Il était assis, avachi dans le canapé avec ses parents, ses frères étaient déjà au lit. Pourquoi avait-il décidé de regarder la télé ce soir-là ? Pour interrompre le cours de sa solitude crépusculaire ? Un téléfilm américain, très médiocre. Il le regardait distraitement. Il en avait tout oublié. Mais il y avait eu cette scène. Cette scène dans laquelle parents et enfants d’une famille d’Américains moyens se lançaient des « je t’aime » à n’en plus finir. Cette scène qui venait après d’autres où l’on faisait assauts de tendresse entre géniteurs et rejetons. Nul besoin d’invoquer les arts majeurs, ni les dieux pour être embrasé par le besoin d’amour ! Joubert se retrouva englouti sous ces « je t’aime ». Il suffoquait. Il sentait monter en lui une gêne terrifiante, proche du malaise physique. Il se sentait mal pour lui, pour son père, pour sa mère. Il pensait que ses parents devaient trouver proprement dégoûtante, obscène cette débauche de je t’aime. Ce téléfilm était un acte d’accusation à l’encontre de ses parents. Le jeune garçon aurait voulu les entendre se défendre contre ce réquisitoire. Ces personnages de fictions – Américains ! -, qui se permettent de désigner ses parents à la vindicte. Un pur lynchage. Il haïssait cet enfant, ce père et cette mère télévisés qui se permettaient de faire la leçon à sa famille. Étalage outrancier de sentiments. Hypocrisie. Bien évidemment qu’on ne se comportait pas ainsi, avec tant d’impudeur.
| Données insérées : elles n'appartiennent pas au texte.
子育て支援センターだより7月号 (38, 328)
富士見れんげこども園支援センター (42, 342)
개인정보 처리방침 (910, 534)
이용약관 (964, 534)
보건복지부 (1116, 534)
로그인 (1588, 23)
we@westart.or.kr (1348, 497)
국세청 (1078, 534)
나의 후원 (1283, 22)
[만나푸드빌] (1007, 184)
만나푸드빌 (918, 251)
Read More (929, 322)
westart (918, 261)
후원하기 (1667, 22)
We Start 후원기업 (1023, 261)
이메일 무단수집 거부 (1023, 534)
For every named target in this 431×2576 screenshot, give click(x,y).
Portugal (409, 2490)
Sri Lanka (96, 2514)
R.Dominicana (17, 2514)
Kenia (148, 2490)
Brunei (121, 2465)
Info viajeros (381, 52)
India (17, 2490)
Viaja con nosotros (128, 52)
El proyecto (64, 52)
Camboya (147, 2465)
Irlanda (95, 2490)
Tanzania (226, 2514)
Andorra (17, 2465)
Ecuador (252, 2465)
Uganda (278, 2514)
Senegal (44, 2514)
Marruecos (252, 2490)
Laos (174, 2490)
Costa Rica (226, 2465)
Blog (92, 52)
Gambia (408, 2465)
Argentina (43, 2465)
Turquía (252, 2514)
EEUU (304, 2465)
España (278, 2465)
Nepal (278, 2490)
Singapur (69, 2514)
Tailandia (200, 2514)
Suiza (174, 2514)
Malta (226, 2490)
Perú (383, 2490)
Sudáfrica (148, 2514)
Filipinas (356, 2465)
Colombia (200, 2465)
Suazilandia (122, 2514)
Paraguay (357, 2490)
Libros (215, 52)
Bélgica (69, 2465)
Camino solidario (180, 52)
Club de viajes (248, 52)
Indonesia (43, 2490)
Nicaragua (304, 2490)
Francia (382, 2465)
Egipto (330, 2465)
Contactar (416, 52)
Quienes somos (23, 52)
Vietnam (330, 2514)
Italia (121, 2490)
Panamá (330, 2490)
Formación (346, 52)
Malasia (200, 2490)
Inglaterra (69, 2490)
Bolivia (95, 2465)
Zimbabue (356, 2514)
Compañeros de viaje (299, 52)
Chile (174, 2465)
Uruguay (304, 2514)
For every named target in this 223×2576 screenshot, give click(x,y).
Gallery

Il lança des œillades furtives et répétitives à ses parents. Rien chez eux ne cillait. Ils avaient le regard éteint ; ce qui se passait à la télévision ne les atteignait pas. « Du cinéma ». Du ridicule, de la comédie. Du divertissement. Rien n’était à prendre au sérieux qui ne leur disait pas comment boucler la fin du mois. Le jeune garçon ne pouvait cesser ses coups d’œil, des rapides allers-retours entre l’écran et leurs regards. De la consolation… Être rassuré… Un seul geste, un seul mot de son père, de sa mère surtout, l’aurait tiré de l’angoisse qui l’accablait. Rien. Qu’ils lui disent ou lui fassent comprendre : « Tout ça, c’est que des foutaises ». Mais, non, rien. Que son angoisse. Pourquoi ne se révoltaient-ils pas contre ces Américains qui venaient troubler le calme d’une famille française avec leurs « je t’aime » répugnants. Des Américains privilégiés et arrogants, à l’aise dans leur maison spacieuse, immense, qui s’invitaient dans une famille d’ouvriers français à l’étroit dans le salon de leur logement HLM d’une pauvre province française. Faites-les taire, suppliait Joubert en silence. Un appel à l’aide. Un effrayant sentiment d’insécurité. Son monde s’effondrait. Il n’y tint plus et se précipita dans sa chambre. Il parvint à peine à retenir ses larmes en montant l’escalier. Le petit garçon était abandonné, perdu au fond de son lit. C’était cette famille américaine qui détenait la vérité. Oui, il fallait se jeter des « je t’aime » à n’en plus finir, il en voulait des « je t’aime » à n’en plus finir, et des caresses et des accolades, se jeter dans les bras de sa mère. Pas dans les bras de sa mère. Mais dans ceux de cette femme douce et tendre qui serrait fort son enfant à la télévision. Ses parents n’étaient pas des parents, ne seraient plus ses parents, les parents étaient ceux qui disaient « je t’aime ».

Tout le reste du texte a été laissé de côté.